Exercise details:
Copy, exactly and without additions, every line in the records below from the one holding "Task: Click the Files_path value input field" through the one holding "The width and", both ends included.

Records for the task:
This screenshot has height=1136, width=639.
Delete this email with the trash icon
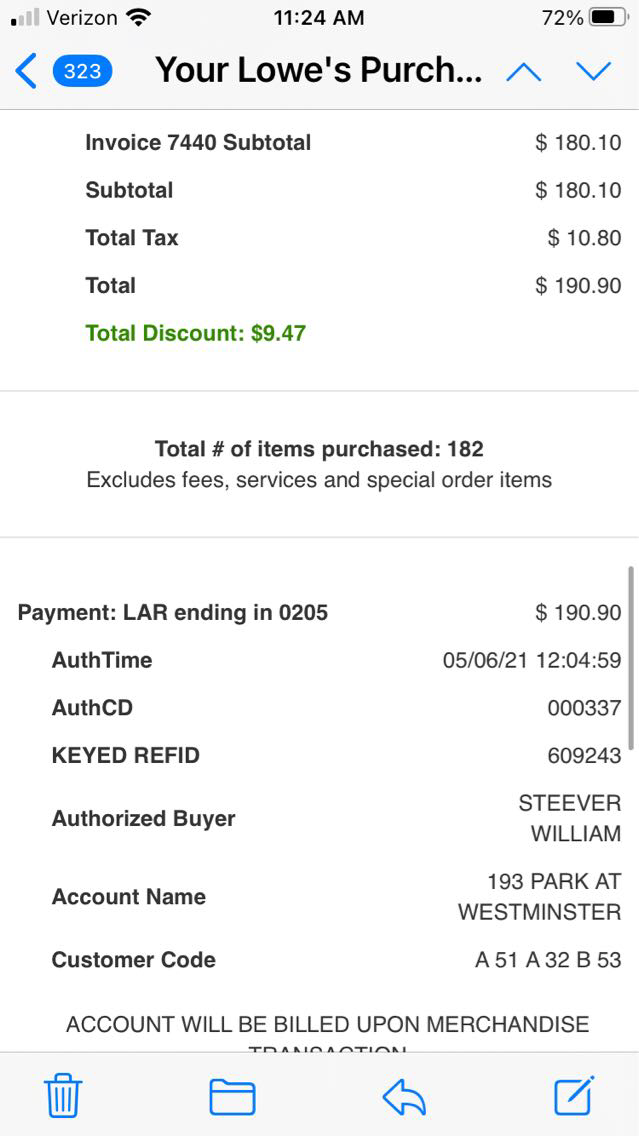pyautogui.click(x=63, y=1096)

...

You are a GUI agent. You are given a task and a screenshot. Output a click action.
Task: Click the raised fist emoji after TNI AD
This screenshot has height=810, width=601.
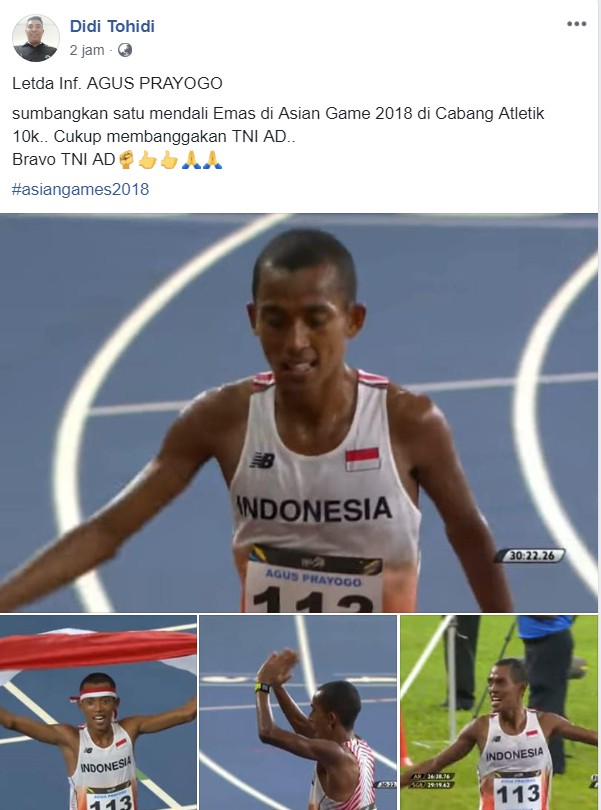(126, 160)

==

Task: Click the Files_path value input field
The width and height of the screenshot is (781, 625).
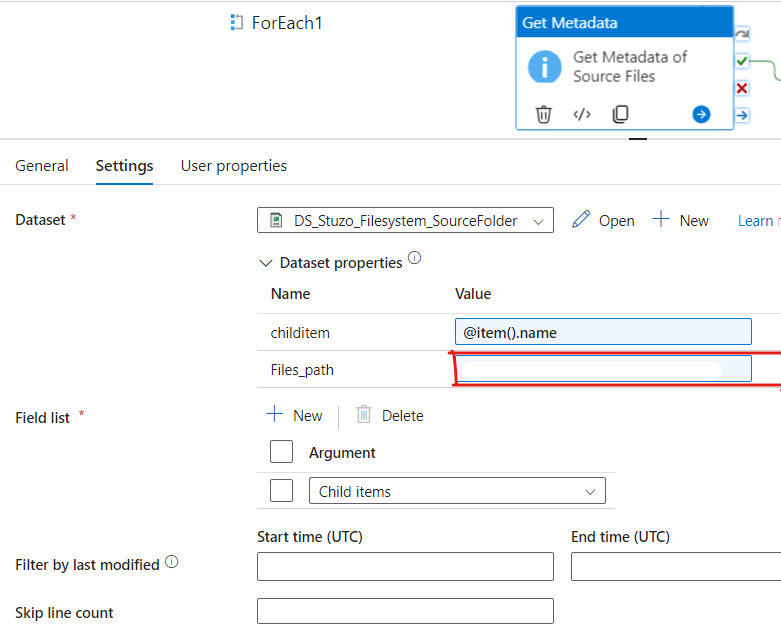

Exercise solution:
Task: Click the Files_path value input field
The width and height of the screenshot is (781, 625).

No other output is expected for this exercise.